I'm asking sincerely and not rhetorically because I'm under no illusion that I understand this or know any better.

manmal · 2026-03-19T05:30:35 1773898235

Codex already has such a language. The specs it’s been writing for me are full of “dedupe”, “catch-up”, and I often need to feedback that it should use more verbose language. Some of that has been creeping into my lingo already. A colleague of mine suddenly says the word “today” all the time, and I suspect that’s because he uses Claude a lot. Today, as in, current state of the code.

anonzzzies · 2026-03-19T05:30:37 1773898237

It was mentioned somewhere else on hn today, but why do I care about token usage? I prompt AI day and night for coding and other stuff via claude code max 200 and mistral; haven't had issues for many months now.

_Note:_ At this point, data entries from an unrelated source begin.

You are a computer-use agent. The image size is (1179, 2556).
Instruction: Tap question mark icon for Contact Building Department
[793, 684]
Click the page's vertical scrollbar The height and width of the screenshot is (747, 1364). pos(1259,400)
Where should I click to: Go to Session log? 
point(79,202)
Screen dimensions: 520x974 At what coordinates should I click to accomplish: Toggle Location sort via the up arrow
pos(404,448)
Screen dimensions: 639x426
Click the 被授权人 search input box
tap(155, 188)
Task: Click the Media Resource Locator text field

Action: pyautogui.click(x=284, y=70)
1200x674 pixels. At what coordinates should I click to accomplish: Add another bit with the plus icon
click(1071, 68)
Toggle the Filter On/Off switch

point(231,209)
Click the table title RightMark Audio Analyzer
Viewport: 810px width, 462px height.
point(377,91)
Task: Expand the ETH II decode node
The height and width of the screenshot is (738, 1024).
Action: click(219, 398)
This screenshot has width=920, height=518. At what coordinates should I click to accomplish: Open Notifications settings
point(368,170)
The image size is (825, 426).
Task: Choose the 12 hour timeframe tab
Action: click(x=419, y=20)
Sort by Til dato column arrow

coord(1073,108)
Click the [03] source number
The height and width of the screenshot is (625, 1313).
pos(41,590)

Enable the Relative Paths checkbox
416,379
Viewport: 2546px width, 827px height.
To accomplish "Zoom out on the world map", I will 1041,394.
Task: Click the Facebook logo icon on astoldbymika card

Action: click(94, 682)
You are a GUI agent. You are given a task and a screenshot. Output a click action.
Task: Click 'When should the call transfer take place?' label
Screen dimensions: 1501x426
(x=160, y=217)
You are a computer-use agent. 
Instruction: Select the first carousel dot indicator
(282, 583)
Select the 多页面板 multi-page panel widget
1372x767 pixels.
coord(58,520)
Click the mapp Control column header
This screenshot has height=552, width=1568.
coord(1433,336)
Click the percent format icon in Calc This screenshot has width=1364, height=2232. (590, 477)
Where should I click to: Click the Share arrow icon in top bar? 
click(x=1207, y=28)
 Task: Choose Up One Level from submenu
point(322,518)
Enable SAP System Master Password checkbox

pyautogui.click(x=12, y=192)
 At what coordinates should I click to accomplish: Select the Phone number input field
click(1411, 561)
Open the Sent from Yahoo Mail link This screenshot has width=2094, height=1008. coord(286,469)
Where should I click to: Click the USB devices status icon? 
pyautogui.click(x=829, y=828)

sda2 · 2026-03-19T06:15:16 1773900916

it’s a measure of efficiency. one might not care about tokens until vendors jack up the price and running your own comparable model is infeasible.

abustamam · 2026-03-19T16:57:20 1773939440

You may not but many people do. My boss routinely runs over his quota of Claude max.

est · 2026-03-19T04:58:21 1773896301

> by creating their own more technical dialect of English

Ah, the Lisp curse. Here we go again.

coincidently, the 80s AI bubble crashed partly because Lisp dialetcts aren't inter-changable.

Dylan16807 · 2026-03-19T05:19:17 1773897557

Lisp doesn't get to claim all bad accidental programming languages are simply failing to be it, I don't care how cute that one quote is.

reverius42 · 2026-03-19T05:15:25 1773897325

I bet a modern LLM could inter-change them pretty easily.

est · 2026-03-19T05:23:04 1773897784

trained on public data, yes.

But some random in-house DSL? Doubt it.

vrighter · 2026-03-19T07:04:12 1773903852

and then someone will como along and say "wouldn'tt it be nice if this highly specific dialect was standardized?" goto 1

globular-toast · 2026-03-19T15:37:21 1773934641

I do this already, it's called Python.

noosphr · 2026-03-19T06:30:19 1773901819

Or they could look at the past few centuries of language theory and start crafting better tokenizers with inductive biases.

We literally have proof that an iron age ontology of meaning as represented in Chinese characters is 40% more efficient than naive statistical analysis over a semi phonetic language and we still are acting like more compute will solve all our problems.

retsibsi · 2026-03-19T06:53:29 1773903209

> We literally have proof that an iron age ontology of meaning as represented in Chinese characters is 40% more efficient than naive statistical analysis over a semi phonetic language

Can you elaborate? I think you're talking about https://github.com/PastaPastaPasta/llm-chinese-english , but I read those findings as far more nuanced and ambiguous than what you seem to be claiming here.

umanwizard · 2026-03-19T07:12:33 1773904353

> We literally have proof that an iron age ontology of meaning as represented in Chinese characters is 40% more efficient than naive statistical analysis over a semi phonetic language and we still are acting like more compute will solve all our problems.

Post a link because until you do, I’m almost certain this is pseudoscientific crankery.

Chinese characters are not an “iron age ontology of meaning” nor anything close to that.

Also please cite the specific results in centuries-old “language theory” that you’re referring to. Did Saussure have something to say about LLMs? Or someone even older?